Tuesday, October 4, 2011

Uncanny Transformations: Anne Sexton and the Brothers Grimm

If you are of a certain generation, then perhaps you remember tales from the Brothers Grimm. Forget the Disney version, these fairy tales were dark and twisty and played more with your imagination then any singing candle or magic lantern. But they were, and still are, firmly rooted in fantasy, in that “once upon a time” realm that delights and at times, even disgusts (evil people suffered such grotesque ends that I rather pitied them). 

I didn’t discover Anne Sexton until I was in college, which I thought was somewhat late in the game. Her voice is authentic, rhythmic, and raw. Couple that strange, sideways view of the world with the Brothers Grimm and you have Transformations, fairy tales that make uncanny turns into our post-modern world.

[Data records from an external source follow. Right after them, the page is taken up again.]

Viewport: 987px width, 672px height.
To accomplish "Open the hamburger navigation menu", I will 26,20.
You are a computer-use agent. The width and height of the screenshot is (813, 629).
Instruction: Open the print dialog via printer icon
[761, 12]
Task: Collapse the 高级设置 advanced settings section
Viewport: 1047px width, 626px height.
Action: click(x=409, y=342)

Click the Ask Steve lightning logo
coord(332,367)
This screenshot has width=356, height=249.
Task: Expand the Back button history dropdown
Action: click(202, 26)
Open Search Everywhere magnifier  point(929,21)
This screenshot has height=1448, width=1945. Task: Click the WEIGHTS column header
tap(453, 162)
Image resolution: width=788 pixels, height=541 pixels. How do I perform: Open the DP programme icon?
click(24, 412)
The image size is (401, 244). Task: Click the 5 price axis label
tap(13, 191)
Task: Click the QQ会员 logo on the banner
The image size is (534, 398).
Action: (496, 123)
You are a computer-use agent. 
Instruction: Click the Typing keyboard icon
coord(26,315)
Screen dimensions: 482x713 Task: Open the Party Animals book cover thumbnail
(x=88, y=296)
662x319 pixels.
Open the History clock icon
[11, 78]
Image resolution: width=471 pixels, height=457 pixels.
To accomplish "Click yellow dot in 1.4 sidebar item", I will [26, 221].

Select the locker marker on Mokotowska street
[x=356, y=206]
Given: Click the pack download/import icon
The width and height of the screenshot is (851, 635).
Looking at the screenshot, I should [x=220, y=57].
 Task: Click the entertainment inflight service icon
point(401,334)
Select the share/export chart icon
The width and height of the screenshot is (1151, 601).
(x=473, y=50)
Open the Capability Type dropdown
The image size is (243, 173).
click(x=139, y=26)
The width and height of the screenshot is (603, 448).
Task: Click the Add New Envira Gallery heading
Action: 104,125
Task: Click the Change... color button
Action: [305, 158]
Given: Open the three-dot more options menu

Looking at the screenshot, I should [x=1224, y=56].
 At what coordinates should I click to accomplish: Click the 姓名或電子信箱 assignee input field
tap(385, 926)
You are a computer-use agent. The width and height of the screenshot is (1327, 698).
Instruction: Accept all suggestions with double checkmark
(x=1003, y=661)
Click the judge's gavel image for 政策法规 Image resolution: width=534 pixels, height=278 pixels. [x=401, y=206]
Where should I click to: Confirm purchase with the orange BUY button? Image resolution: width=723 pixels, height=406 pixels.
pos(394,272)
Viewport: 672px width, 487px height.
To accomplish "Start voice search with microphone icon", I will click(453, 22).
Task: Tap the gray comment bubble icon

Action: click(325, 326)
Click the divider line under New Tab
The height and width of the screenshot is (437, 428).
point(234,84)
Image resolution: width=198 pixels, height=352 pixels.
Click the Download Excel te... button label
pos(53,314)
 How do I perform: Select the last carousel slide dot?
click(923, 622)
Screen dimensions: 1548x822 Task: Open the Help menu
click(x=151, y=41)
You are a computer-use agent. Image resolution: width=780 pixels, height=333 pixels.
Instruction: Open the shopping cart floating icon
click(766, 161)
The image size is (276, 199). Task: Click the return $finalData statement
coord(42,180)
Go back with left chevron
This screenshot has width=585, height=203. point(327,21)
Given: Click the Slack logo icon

Now I love fantasy, but I teach the fantastic because it invades our psyche, taps into those secret recesses we might like to keep buried. Take, for instance, Sexton’s play on the tale of Rumpelstiltskin, whom she portrays less as villain and more as human desire: “he only wanted this—/a living thing/to call his own./And being mortal/who can blame him?” (20). Her very introduction to the tale, in fact, points out that this dwarf is merely an aspect of ourselves that we would like to forget: “Inside many of us/is a small old man/who wants to get out…I am the law of your members,/the kindred of blackness and impulse./See. Your hand shakes./It is not palsy or booze./It is your DoppelgÓ“nger” (17). Such lines also recall the scene from Tod Browning’s Freaks when the circus group chants to Cleopatra:  “One of us! One of us! Gooble-gobble, gooble-gobble!" To deny or forget the humanity of the Other is a dangerous game, and Sexton wants us to remember that perhaps that shadow self deserves a little pity.

Not that she’s kind to every fairy tale gal; for instance, she calls out Snow White for being a “dumb bunny” (8) and poor Cinderella “and the prince/lived, they say, happily ever after,/like two dolls in a museum case/never bothered by diapers or dust,/never arguing over the timing of an egg,/never telling the same story twice,/never getting the middle age spread,/ their darling smiles pasted for eternity” (56-57).  Even  Red Riding Hood’s mother gets a slap on the wrist for sending non-essentials to a rather sick grandmother: “Wine and cake?/Where’s the aspirin? The penicillin?/Where’s the fruit juice?/Peter Rabbit got chamomile tea./But wine and cake it was” (76). Despite such critiques of myths that have been distilled and commodified so much that their power has been somewhat lost, Sexton still respects, even highlights the horror found in the original tales. For instance, the poem on Red Riding Hood ends with the women’s amnesia of the assault by the wolf and their Jonah-like journey in his belly, while the reader to grapple with the paradox of their rescue: “Those two remember/nothing naked and brutal/from that little death/that little birth, from their going down/ and their lifting up” (79).

The images from Grimm still haunt me to this day—toads and gold falling out of girls’ mouths, people being shut into a barrel of nails and rolled into the river (“The Three Little Men in the Wood”)—but Sexton’s horror works in a different way. It’s less earthy, but more real, straddling the threshold of fairy tale and confessional. In the foreword to Transformations, Kurt Vonnegut describes her work this way: “She domesticates my terror, examines it and describes it, teaches it some tricks which will amuse me, then lets it gallop wild in my forest once more” (vii). And isn’t that the very nature of the fantastic? To tease and instruct, to challenge and comfort, and stretch our imaginations in ways that don’t shut down our critical thinking, but rather, give it a good romp every once and a while.

Sexon, Ann. Transformations. New York: Houghton Mifflin Company, 1971.